Conversion Channels and Third Party Filtering Tools

The conversion channel performs body-part-by-body-part conversions on messages through the MTA. This processing can be done by any site-supplied programs or command procedures. The conversion channel can do such things such as convert text or images from one format to another, scan for viruses, translate languages, and so forth. Various message types of the MTA traffic are selected for conversion, and specific processes and programs can be specified for each type of message body part. If you are looking to use the conversion channel with a virus scanning program, you can either disinfect, hold, or reject messages. A special conversion channel configuration is consulted to choose an appropriate conversion for each body part. For more information, see Chapter 13, Using Predefined Channels, in Sun Java System Messaging Server 6.3 Administration Guide.

Note –

Using specialized processing like a conversion channel puts additional load on your system. Be sure to account for it when you plan your sizing strategy.
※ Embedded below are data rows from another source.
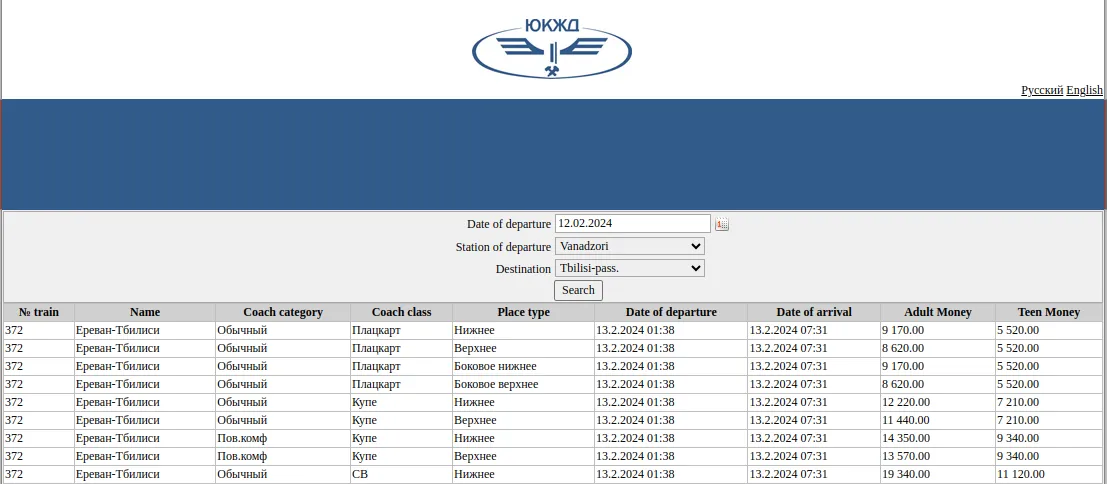This screenshot has height=484, width=1107.
Task: Click the Боковое нижнее place type cell
Action: [495, 366]
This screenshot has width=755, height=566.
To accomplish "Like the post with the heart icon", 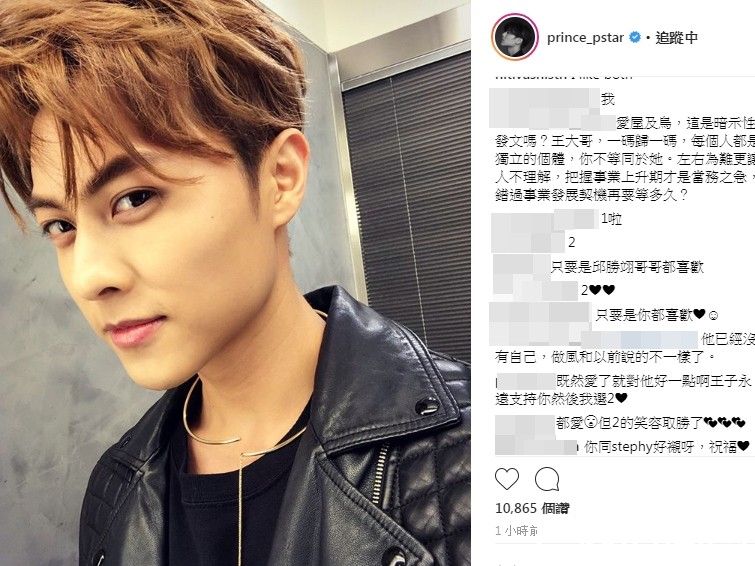I will point(507,479).
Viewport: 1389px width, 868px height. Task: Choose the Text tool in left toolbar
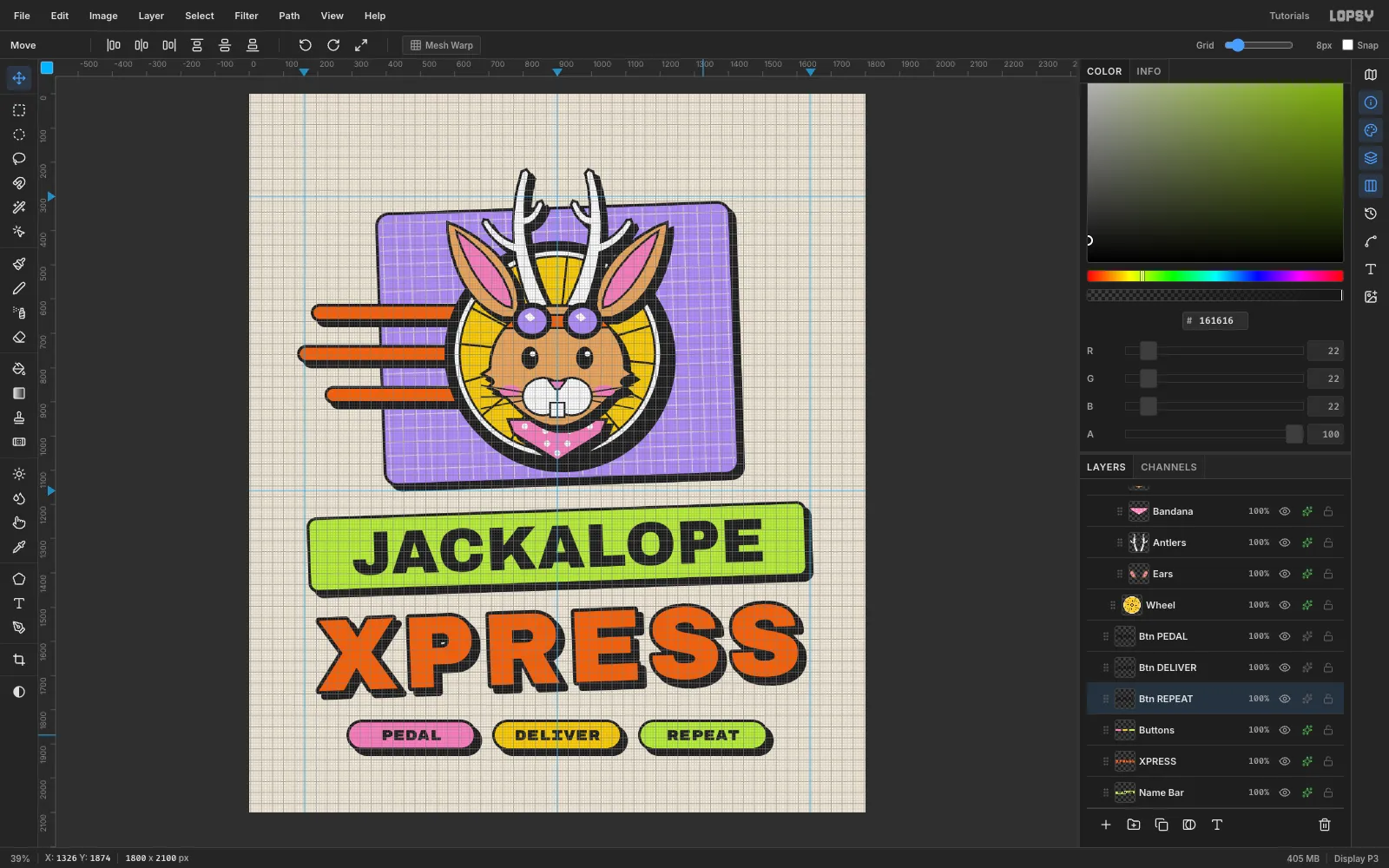click(x=18, y=603)
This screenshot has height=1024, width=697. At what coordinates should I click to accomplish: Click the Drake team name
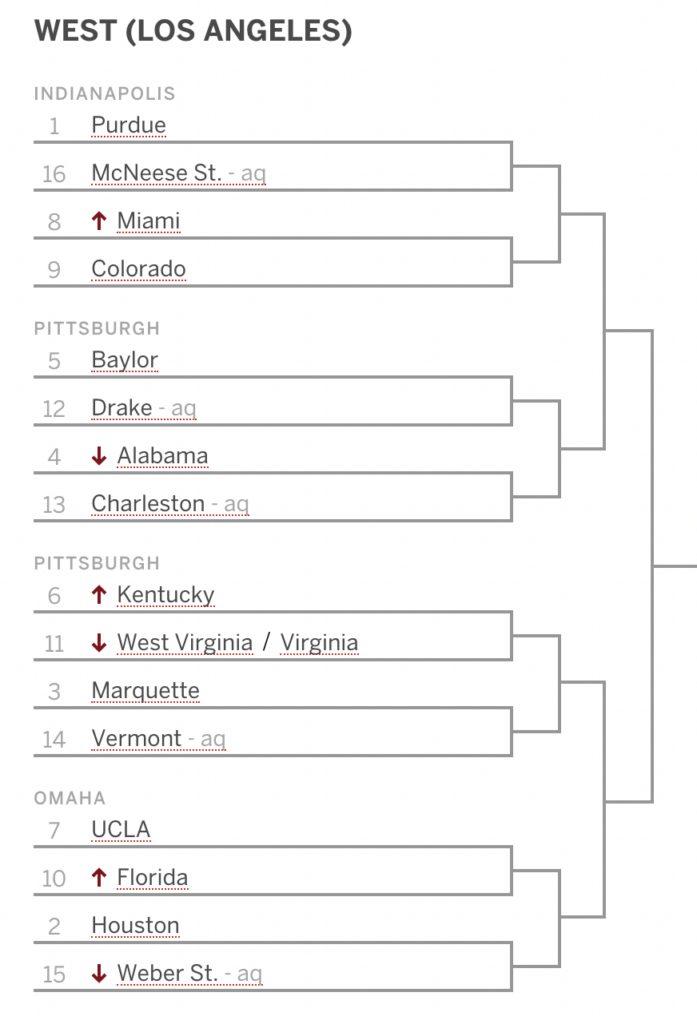click(122, 408)
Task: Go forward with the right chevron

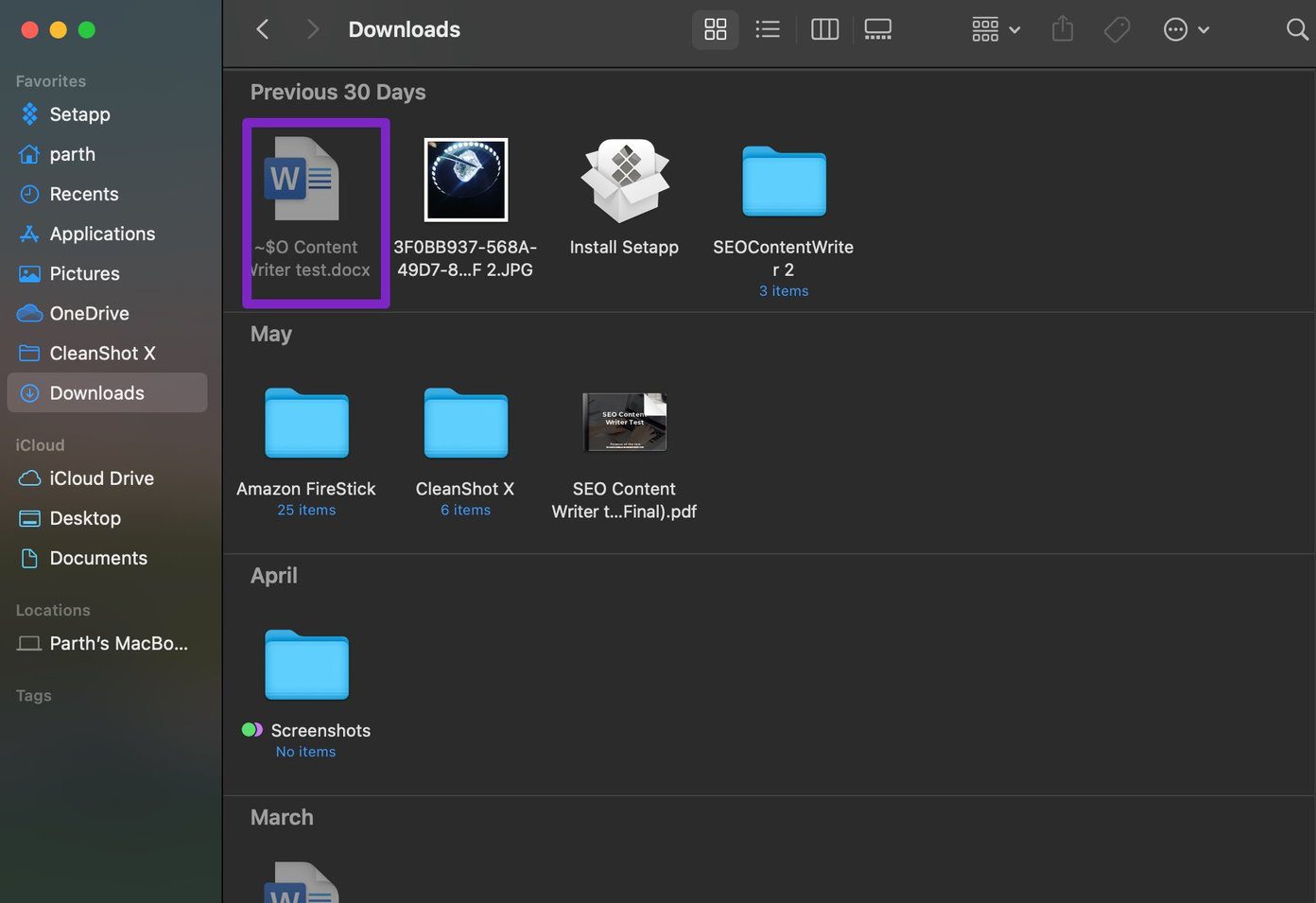Action: point(312,29)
With the conversion channel, you can use third-party anti-spam and anti-virus software solutions. You can also use the MTA API to create a channel to invoke a remote scanning engine. For more information on the MTA API, see the Sun Java System Messaging Server 6.3 Administration Reference.

In general, it is best that these third-party solutions are shielded from external sites and are only used on back-end or intermediate relays.

The Brightmail solution consists of the Brightmail server and real-time anti-spam and anti-virus (for service providers only) rule updates that are downloaded to your messaging servers. When the Brightmail Logistics and Operations Center (BLOC) receives spam from email probes, operators immediately create appropriate anti-spam rules. These rules are then downloaded to Brightmail customer machines. Similarly, the Symantec Security Response real-time virus rules are also sent from Brightmail. These rules are used by customer’s Brightmail servers to catch spam and viruses.

Messaging Server also supports the use of SpamAssassin, a freeware mail filter used to identify spam. SpamAssassin calculates a score for every message. Scores are calculated by performing a series of tests on message header and body information. Each test either succeeds or fails, and the score is adjusted accordingly. Scores are real numbers and may be positive or negative. Scores that exceed a certain threshold are considered to be spam.

For more information on configuring Brightmail and SpamAssassin for Messaging Server, see Chapter 14, Integrating Spam and Virus Filtering Programs Into Messaging Server, in Sun Java System Messaging Server 6.3 Administration Guide.